-- VOTRE OBJECTIF --
D'après l'article sur l'élection de Friedrich Merz, expliquez pourquoi il a échoué au premier vote alors que sa coalition comptait 328 sièges.

-- PAGE --
Allemagne : Friedrich Merz élu chancelier dans la douleur, un second vote qui annonce un mandat sous haute tension
Ce 6 mai, Berlin a vibré d’un nouveau souffle. Friedrich Merz, avocat chevronné de 69 ans, a été élu chancelier de l’Allemagne au terme d’un second vote au Bundestag, succédant au social-démocrate Olaf Scholz. En effet, ce couronnement, arraché après une première défaite historique – une première dans l’après-guerre dans laquelle un candidat désigné a trébuché au premier tour –, marque l’avènement du 10ᵉ chancelier de l’Allemagne moderne. À la tête d’une coalition fragile entre son bloc conservateur CDU/CSU et les sociaux-démocrates (SPD), Merz incarne l’espoir d’un redressement pour une nation aux prises avec une économie vacillante et des tensions sociales. Mais ce triomphe, teinté d’amertume, annonce un mandat sous haute tension, où chaque pas sera scruté.
Le Camouflet du premier vote : un revers historique qui révèle les fractures
Le chemin vers la chancellerie n’a pas été un long fleuve tranquille pour Friedrich Merz. Lors du premier vote, ce mardi matin, l’homme fort de la CDU, qui avait conduit son parti à la victoire aux élections fédérales de février 2025, a essuyé un camouflet retentissant. Avec seulement 310 voix, il a manqué de six suffrages l’absolue majorité requise de 316, malgré les 328 sièges de sa coalition. Ce revers, qualifié de « catastrophe complète », a révélé des dissensions internes, certains élus SPD ou CDU ayant, dans le secret de l’isoloir, retenu leur soutien. « Un échec sans précédent », a tonné Bernd Baumann, porte-parole de l’AfD, exploitant la brèche pour dénoncer une coalition « instable ».
Convoqué à 15h15, le second vote a toutefois rectifié le tir. Merz, galvanisé par l’urgence, a rallié les suffrages nécessaires, scellant son investiture. Cet épisode, bien que clos, laisse une ombre : dans une Allemagne habituée à la rigueur démocratique, ce faux pas inaugural fragilise un chancelier déjà contesté par 56 % des citoyens, selon un sondage ZDF. Angela Merkel, présente dans les travées du Bundestag, a observé en silence, son ombre tutélaire rappelant l’exigence d’unité que Merz peine encore à incarner.
Friedrich Merz : un profil de droitier et une vision contestée par ses flirts politiques
À 69 ans, Friedrich Merz n’est pas un novice. Avocat prospère, ancien député européen et figure de l’aile droitière de la CDU, il a longtemps incarné une alternative à la modération merkelienne. Sa campagne, bâtie sur des promesses de rigueur budgétaire et de leadership européen, a séduit un électorat lassé par les crises en cascade : récession persistante, tensions commerciales avec les États-Unis et montée de l’Alternative für Deutschland, désormais seconde force au Bundestag. Pourtant, son positionnement controversé vis-à-vis de l’AfD, dénoncé par Merkel, a fracturé les centristes et alimenté les doutes sur sa capacité à unifier.

-- LIGNES FOURNIES --
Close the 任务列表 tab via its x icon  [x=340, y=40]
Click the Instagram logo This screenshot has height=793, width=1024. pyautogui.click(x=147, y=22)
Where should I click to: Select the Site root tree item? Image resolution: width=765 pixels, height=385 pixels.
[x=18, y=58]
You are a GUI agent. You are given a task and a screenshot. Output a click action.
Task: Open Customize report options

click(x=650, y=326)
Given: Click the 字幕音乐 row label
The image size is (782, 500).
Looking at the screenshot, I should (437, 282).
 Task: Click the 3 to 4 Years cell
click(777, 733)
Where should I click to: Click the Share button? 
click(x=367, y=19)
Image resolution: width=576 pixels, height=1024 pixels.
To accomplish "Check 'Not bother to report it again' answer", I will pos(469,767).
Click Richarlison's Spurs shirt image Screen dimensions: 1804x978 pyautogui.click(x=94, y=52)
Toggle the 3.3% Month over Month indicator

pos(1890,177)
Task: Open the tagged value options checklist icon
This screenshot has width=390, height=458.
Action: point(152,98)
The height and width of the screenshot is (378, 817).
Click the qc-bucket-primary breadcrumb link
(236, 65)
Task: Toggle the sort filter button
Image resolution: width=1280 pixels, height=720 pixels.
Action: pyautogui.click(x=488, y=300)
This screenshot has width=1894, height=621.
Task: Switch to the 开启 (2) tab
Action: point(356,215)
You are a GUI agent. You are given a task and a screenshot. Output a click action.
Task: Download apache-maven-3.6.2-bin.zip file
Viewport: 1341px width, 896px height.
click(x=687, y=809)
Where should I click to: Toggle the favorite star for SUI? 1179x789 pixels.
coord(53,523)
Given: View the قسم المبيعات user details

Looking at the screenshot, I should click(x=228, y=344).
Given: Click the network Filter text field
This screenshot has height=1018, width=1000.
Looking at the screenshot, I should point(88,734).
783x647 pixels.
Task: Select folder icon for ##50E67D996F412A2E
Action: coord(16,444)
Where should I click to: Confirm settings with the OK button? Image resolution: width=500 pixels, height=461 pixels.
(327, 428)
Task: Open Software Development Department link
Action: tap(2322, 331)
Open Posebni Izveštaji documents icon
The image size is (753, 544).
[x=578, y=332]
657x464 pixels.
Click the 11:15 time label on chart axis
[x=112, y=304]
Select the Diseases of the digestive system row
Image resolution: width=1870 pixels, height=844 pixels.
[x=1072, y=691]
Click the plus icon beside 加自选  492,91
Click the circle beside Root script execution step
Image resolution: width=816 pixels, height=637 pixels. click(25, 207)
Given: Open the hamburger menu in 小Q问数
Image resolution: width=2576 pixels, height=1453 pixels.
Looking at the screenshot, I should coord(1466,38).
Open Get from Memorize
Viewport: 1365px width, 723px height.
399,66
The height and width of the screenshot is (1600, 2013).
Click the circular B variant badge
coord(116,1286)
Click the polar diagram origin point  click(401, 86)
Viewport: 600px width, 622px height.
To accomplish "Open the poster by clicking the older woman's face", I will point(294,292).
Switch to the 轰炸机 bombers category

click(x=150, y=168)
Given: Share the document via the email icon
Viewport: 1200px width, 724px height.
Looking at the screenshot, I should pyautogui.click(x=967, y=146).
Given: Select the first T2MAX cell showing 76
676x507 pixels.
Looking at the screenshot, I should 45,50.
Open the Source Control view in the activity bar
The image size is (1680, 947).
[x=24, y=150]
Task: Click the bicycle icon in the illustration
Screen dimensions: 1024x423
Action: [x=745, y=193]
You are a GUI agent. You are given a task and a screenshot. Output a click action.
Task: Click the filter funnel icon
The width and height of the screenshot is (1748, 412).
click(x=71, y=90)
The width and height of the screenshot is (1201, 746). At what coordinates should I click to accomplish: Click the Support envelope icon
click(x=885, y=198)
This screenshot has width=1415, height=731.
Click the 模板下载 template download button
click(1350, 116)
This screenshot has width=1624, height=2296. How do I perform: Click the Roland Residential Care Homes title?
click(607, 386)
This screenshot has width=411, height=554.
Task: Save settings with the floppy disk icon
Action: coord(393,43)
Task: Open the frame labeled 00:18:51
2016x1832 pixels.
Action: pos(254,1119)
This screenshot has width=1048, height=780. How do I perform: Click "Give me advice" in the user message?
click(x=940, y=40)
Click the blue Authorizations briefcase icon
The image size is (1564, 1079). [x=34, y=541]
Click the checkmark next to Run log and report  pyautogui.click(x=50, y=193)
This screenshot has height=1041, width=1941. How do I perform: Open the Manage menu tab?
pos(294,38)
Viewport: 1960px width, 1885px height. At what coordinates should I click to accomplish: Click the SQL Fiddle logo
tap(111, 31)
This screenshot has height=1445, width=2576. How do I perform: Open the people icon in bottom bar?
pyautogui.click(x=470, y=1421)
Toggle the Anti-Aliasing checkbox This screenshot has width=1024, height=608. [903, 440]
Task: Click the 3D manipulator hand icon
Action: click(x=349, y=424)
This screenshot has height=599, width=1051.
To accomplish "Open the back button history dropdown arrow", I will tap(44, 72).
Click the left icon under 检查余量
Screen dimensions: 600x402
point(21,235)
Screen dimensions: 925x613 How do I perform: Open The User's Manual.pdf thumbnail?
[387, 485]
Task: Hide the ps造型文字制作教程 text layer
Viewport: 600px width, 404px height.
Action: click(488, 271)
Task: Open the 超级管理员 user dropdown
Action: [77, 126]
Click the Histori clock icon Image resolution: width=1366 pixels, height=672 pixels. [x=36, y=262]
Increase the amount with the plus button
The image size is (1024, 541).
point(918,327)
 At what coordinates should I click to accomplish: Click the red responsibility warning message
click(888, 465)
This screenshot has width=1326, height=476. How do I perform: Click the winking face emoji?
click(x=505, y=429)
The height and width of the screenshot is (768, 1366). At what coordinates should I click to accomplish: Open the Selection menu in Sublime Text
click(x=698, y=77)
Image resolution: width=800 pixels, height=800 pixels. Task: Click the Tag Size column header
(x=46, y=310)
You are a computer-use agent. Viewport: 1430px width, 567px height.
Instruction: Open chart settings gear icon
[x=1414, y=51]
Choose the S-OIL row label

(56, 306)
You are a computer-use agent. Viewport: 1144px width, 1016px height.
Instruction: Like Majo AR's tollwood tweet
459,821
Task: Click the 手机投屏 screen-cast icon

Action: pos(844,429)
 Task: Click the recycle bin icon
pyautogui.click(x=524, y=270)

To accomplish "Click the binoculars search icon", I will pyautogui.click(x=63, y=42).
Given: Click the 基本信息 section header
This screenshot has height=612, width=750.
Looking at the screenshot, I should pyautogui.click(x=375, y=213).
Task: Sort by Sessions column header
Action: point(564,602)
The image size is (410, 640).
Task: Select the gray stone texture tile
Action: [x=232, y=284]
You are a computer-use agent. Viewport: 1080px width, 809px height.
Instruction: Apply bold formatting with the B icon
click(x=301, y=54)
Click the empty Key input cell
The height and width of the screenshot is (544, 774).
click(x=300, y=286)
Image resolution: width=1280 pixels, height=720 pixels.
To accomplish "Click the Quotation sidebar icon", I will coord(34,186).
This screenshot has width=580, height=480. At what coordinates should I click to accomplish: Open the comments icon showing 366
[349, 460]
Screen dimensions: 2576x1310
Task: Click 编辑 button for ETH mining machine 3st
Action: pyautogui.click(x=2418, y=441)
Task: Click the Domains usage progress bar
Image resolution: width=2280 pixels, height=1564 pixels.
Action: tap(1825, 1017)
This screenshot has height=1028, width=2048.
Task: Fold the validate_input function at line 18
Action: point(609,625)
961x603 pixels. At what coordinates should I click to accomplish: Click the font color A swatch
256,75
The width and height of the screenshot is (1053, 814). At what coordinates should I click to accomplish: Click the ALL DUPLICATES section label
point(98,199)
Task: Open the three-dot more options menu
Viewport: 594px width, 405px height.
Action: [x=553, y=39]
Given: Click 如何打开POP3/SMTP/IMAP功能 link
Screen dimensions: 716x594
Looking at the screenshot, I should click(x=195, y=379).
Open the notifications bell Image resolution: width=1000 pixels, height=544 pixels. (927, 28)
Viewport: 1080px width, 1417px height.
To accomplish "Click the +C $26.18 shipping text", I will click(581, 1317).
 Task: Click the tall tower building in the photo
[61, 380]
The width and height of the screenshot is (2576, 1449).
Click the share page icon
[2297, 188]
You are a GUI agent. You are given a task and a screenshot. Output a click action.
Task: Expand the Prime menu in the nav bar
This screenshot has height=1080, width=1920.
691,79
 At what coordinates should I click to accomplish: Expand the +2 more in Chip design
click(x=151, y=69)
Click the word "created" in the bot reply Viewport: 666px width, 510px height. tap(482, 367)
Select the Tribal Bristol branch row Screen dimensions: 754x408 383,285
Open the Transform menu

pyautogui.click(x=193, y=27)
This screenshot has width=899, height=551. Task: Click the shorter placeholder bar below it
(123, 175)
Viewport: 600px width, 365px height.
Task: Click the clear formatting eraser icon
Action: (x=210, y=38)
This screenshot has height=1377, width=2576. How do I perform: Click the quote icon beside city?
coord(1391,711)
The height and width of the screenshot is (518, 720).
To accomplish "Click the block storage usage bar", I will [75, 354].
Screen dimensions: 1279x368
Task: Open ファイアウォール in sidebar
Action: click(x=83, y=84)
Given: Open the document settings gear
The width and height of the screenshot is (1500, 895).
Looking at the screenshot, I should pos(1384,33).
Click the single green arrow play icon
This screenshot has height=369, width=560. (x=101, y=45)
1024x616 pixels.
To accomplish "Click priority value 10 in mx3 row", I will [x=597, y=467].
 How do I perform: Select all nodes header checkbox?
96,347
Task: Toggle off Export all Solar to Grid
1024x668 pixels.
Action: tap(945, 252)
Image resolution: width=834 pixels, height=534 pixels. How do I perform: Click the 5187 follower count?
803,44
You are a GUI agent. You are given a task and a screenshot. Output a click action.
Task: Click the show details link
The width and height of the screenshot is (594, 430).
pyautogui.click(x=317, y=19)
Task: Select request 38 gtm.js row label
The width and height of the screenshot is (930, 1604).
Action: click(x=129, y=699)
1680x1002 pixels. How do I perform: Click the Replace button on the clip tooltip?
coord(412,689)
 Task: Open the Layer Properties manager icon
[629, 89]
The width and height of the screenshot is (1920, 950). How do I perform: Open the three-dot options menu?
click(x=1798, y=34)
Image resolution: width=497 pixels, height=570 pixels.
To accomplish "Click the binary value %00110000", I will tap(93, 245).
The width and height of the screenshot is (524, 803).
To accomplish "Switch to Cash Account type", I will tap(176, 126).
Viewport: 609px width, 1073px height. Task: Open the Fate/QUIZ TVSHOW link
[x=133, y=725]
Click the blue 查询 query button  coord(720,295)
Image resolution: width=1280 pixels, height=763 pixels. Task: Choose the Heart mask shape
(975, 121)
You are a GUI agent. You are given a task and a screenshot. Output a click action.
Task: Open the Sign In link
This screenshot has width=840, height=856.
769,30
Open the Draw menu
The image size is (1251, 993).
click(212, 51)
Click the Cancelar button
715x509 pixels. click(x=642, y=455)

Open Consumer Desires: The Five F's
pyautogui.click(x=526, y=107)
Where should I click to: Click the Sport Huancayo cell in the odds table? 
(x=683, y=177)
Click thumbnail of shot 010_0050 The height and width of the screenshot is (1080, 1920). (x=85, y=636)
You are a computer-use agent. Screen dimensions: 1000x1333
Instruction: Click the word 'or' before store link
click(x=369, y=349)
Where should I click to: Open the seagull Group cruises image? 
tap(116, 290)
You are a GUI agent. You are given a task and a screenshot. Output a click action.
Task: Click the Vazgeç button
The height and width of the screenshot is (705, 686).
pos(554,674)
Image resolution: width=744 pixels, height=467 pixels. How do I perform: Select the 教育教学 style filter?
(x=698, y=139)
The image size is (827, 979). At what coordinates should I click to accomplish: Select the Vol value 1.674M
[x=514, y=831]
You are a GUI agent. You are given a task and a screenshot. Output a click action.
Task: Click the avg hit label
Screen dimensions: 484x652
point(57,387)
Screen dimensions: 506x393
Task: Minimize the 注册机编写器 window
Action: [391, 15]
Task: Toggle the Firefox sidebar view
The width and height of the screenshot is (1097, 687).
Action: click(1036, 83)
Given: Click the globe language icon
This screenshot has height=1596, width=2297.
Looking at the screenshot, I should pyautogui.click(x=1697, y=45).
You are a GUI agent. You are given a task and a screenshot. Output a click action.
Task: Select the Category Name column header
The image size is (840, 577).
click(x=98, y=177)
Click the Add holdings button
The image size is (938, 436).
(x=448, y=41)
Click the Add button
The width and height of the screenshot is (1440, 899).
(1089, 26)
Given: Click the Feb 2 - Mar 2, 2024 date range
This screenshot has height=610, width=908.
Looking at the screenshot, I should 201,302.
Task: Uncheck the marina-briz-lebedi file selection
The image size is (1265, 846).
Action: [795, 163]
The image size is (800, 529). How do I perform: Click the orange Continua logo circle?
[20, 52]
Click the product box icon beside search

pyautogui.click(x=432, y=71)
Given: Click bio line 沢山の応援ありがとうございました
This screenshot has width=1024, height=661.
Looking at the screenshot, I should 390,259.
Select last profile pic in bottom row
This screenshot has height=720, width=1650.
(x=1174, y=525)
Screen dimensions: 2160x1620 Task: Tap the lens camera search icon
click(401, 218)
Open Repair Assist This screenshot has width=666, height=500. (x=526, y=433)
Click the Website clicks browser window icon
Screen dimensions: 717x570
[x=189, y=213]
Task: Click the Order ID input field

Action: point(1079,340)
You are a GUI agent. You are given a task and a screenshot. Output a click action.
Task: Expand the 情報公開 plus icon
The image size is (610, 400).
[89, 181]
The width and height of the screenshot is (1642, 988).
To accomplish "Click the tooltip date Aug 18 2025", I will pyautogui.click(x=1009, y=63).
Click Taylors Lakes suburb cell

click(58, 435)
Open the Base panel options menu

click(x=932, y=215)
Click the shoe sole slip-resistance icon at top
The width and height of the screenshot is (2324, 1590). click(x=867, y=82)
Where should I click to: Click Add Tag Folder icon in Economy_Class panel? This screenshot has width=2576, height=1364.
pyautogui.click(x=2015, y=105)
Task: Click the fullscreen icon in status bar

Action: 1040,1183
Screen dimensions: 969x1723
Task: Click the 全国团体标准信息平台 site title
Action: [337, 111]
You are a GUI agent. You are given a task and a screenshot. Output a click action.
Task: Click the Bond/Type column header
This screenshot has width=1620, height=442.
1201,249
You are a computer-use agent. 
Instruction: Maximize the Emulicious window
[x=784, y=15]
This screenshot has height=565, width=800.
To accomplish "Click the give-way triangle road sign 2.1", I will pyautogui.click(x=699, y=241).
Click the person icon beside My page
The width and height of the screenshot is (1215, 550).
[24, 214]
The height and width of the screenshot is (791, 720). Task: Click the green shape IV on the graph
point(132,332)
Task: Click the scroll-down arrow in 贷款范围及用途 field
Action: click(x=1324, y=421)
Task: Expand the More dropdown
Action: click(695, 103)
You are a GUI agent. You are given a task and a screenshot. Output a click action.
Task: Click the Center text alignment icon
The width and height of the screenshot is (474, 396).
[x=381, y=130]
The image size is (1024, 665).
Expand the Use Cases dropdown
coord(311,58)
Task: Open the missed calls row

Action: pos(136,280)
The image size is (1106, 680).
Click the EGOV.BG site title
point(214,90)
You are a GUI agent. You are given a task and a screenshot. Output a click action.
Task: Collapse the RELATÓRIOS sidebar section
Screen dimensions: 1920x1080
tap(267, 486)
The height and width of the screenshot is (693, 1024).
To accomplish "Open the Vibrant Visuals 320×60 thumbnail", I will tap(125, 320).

-- EN RÉPONSE --
Certains élus du SPD ou de la CDU ont retenu leur soutien dans le secret de l'isoloir. Merz n'a donc obtenu que 310 voix, six de moins que la majorité absolue requise de 316.